I successfully completed another round, this one with zero blog posts! I’m disappointed in myself to say the least.  However, I have a feeling that those who read my blogs are used to this behavior from me having followed my Bike & Build and South Africa blogs where similar lapses in posts occurred.

Idaho was phenomenal, even better than I could have imagined.  Having done Bike & Build two years ago and having biked across Idaho, I knew how stunning of a state it is and was ecstatic to spend more time there in AmeriCorps.  The drive there was quite eventful, filled with snow and ice, chains on and off Kuna’s tires, mountains, and a full 12 hours of driving.   We ended up spending our first night in Boise in a hotel because the propane for our campers wasn’t set up quite yet.  In the morning we were greeted with a snowstorm, the last snowfall we would experience in Boise. 

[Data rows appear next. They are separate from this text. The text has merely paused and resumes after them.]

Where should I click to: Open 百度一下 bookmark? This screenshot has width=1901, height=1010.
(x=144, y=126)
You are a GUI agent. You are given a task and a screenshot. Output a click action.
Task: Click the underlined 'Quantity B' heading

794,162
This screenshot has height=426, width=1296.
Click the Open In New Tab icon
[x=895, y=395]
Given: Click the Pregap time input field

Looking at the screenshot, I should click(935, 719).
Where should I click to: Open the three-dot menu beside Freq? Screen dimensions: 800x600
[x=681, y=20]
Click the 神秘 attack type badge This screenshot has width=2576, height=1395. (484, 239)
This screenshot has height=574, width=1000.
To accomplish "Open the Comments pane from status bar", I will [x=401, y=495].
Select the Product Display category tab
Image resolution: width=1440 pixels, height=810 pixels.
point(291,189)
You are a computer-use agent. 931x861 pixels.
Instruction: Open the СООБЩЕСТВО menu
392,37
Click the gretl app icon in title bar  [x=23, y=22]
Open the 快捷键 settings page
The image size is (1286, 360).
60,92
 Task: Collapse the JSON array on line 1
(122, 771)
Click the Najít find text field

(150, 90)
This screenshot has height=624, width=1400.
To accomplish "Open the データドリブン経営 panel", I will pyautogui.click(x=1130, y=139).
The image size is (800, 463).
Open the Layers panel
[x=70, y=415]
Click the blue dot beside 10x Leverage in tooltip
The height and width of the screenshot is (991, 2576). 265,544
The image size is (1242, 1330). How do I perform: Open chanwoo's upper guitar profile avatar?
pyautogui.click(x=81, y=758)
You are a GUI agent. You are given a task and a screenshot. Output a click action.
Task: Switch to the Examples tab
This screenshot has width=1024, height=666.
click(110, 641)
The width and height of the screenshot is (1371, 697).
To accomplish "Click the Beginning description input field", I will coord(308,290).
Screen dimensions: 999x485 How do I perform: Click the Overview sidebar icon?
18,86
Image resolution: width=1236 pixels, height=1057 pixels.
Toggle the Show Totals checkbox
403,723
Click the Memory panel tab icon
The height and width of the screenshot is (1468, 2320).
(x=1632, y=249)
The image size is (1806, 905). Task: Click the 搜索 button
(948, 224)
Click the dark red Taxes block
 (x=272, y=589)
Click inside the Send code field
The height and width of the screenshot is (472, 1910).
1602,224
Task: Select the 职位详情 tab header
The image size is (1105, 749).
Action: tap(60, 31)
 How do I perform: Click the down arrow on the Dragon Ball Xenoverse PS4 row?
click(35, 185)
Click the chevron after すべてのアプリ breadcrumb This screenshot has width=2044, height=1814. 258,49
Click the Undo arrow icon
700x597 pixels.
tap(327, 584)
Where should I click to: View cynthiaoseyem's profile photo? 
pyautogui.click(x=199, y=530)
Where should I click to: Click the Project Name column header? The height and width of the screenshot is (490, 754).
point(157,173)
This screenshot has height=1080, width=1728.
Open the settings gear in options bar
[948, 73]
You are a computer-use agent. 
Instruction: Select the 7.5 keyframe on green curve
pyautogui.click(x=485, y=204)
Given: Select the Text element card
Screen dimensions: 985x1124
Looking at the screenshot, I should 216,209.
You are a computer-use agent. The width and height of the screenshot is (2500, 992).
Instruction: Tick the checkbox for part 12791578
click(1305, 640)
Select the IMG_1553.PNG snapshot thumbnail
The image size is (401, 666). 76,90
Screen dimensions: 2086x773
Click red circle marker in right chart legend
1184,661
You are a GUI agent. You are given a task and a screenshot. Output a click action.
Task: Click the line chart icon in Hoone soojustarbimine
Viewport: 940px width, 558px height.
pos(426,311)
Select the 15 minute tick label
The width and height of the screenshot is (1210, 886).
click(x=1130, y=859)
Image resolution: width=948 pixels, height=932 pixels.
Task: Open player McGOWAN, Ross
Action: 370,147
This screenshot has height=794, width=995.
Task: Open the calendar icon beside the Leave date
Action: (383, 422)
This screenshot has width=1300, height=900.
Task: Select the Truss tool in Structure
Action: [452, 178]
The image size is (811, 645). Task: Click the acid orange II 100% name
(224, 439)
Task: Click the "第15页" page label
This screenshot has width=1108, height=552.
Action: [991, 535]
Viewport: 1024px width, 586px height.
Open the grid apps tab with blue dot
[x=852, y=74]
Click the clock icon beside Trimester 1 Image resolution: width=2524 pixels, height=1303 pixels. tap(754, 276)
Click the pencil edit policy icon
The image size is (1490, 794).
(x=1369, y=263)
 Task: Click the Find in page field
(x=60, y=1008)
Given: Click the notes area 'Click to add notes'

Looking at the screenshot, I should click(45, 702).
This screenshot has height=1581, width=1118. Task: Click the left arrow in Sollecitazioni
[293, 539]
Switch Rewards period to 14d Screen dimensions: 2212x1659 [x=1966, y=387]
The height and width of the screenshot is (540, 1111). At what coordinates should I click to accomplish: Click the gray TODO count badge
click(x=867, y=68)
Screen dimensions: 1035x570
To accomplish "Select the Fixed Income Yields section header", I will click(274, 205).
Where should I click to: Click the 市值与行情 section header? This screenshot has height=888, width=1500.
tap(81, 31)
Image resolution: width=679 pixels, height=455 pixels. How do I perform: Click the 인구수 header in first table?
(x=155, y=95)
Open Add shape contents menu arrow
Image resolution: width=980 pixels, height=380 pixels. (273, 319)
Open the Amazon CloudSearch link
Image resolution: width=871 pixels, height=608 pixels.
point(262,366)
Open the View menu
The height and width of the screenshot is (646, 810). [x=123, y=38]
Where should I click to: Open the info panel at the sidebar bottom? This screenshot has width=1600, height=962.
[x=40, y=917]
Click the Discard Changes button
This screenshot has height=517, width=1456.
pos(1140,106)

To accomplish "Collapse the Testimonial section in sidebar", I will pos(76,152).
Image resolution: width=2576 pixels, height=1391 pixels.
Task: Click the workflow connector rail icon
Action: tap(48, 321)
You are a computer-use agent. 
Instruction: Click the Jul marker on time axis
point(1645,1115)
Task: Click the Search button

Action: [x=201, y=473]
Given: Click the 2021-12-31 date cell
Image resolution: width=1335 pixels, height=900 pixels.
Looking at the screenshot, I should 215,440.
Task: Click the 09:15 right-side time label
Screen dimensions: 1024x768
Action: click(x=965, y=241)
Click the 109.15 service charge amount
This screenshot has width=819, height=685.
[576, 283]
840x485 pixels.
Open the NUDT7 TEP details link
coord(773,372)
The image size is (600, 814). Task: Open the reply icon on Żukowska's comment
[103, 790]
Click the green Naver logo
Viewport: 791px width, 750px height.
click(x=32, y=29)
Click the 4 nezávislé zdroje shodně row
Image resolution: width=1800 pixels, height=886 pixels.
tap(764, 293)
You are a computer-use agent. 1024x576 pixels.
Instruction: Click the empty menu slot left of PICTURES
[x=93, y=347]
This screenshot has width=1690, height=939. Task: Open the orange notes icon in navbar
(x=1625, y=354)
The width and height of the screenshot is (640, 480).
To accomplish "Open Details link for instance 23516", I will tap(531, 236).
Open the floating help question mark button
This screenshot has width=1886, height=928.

Orientation at the Boise River Wildlife Management Area  (WMA) was excellent and we met Ed and Krista, our supervisors along with Michael, our sponsor. While at the Boise River WMA we did many thing to restore the natural habitat for mule deer and elk.  This included planting sage brush and bitterbrush, taking down barbed wire fences, installing H-brace fencing, and clearing debris in addition to various tasks around the office itself (making it fire safe and building new gate and fence).  Krista and Ed were really incredible about service learning and educated us on invasive and native species.  They really cared that we knew the reason for why we were doing the things we were for the WMA and the true impact we were having on the wildlife. 
Boise was tons of fun; it’s really clean, filled with BIKES, lots of good food and drink, the Anne Frank Human Rights Memorial, and great people. I could picture myself living in Boise for a while at some point in my life. 

 We had a “spring break” long weekend so a couple of teammates and I rented a car and drove to Stanley, ID (where I spent my 21st birthday while on Bike & Build)!  It is very cold in Stanley this time of year, but still beautiful.  We also drove to Ketchem, Craters of the moon and then back to Stanley driving our bike route through Arco and Challis.  We went to the same pizza place (Antonios) in Challis, the same hotsprings as my birthday (plus two more!) tried to go to the same cafe as the day after my birthday but alas it is only open in the summer. It was a lovely road trip. It was fun to see my friends see what I was talking about with the diversity in Idaho's geography and hear them ask "you really biked this?!?!"

Time went too quickly and soon Silver 3 had to pack up and move to the second half of this spike which was at Cecil Andrus Wildlife Management Area which was up north west of Boise about 2 hours, just outside of the tiny town of Cambridge, ID.  It was stunningly beautiful.  Within the first week of being there the landscape exploded with wildflowers and green grass.  Small yellow sunflowers (actually called Arrow Leaf Balsam Root) covered every hillside.  We got to work in this beautiful atmosphere. 

One particular project we had had to travel into the depths of wilderness about 45 minutes down a dirt road through the WMA in the Idaho Dept of Fish and Game trucks because Kuna certainly couldn’t handle those roads or crossing three streams.  Along the drive we saw black bears! Two times!  I feel so incredibly blessed to have seen and experienced all this wildlife.  Also I can confidently say that I know how to build h-brace and barbed wire fences, so if we are ever in the same area and you happen to need a barbed wire fence, you know who to call!  Anna and Ross were our sponsors and were just as passionate about service learning as Krista and Ed.  Learning about insects and scat certainly enhanced our experience with them (as did receiving elk, venison, dried apples, pears, apricots, apple butter, apricot preserves, choke cherry syrup, spinach, and water cress, all coming from Andrus WMA land!)

Other fun things we did while at Andrus include taking Ellen’s rental car (a convertible no less!) to the Oregon trail interpretive center, going camping, volunteering at an ultra marathon (50K!), hiking and a Cinco de Mayo party!

Round three was definitely my favorite so far.  But we shall see. Sad to leave as always.  Every spike we develop these relationships with sponsors and then leave.  It doesn’t get easier, but it’s worth it.